_Problem requirements_
Scan the entries that follow for the word "computer", then report every line in which it appears.

(Dataset entries)

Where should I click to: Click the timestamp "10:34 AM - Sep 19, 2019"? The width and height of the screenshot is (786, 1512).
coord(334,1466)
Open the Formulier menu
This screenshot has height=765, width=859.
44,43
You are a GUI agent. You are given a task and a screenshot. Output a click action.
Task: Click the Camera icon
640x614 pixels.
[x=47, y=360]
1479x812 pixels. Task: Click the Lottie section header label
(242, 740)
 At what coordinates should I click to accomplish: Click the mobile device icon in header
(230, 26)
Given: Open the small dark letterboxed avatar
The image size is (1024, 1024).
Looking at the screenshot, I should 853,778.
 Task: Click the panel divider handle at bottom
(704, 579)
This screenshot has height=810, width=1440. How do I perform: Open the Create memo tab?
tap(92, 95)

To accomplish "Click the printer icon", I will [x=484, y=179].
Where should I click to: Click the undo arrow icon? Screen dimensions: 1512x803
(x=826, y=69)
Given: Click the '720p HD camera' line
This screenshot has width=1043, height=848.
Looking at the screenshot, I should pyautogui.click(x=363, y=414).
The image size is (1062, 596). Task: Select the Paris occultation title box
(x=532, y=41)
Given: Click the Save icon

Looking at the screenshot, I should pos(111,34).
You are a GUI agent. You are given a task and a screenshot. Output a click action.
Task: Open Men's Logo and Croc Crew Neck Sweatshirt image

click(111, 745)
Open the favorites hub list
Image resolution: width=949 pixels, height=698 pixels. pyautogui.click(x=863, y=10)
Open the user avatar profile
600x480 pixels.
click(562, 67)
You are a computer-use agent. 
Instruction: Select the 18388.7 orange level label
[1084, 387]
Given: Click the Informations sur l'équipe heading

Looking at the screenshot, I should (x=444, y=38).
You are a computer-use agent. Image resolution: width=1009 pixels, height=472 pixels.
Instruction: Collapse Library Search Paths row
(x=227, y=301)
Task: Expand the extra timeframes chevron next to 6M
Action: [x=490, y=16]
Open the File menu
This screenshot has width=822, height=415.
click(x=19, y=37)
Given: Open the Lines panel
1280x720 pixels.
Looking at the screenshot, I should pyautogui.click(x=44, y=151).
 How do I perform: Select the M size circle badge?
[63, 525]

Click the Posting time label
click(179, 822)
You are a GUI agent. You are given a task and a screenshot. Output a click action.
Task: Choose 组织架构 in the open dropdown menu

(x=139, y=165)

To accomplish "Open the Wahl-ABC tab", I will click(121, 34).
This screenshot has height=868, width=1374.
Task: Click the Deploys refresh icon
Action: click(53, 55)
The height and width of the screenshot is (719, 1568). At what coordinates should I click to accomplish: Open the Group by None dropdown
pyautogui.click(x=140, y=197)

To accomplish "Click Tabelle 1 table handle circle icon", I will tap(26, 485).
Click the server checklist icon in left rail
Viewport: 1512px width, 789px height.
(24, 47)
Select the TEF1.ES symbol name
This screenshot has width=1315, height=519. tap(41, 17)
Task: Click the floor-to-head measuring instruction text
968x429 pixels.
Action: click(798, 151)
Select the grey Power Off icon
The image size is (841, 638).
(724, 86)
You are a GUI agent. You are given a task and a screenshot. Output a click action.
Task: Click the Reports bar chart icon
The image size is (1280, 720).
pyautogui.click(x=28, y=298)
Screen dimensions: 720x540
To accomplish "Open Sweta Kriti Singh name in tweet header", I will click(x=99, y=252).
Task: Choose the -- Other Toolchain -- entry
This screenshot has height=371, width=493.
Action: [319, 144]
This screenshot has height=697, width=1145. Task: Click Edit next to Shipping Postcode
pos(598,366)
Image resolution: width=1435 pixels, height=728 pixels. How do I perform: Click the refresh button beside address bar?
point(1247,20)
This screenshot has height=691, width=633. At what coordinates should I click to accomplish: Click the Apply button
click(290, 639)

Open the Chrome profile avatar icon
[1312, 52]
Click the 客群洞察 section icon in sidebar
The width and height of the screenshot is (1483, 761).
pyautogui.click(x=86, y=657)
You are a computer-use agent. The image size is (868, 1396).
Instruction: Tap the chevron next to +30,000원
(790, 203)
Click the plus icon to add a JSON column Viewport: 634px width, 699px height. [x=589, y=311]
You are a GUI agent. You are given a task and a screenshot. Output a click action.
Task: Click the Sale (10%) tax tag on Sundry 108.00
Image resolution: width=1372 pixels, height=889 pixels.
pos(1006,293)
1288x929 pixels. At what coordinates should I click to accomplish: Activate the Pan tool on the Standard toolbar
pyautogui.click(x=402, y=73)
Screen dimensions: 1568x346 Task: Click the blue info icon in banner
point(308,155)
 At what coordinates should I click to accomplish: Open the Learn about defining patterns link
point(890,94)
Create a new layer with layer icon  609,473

_Solution for this problem_
You are a computer-use agent. 
You are a computer-use agent. Image resolution: width=1009 pixels, height=472 pixels.
You are a computer-use agent. The image size is (868, 1396).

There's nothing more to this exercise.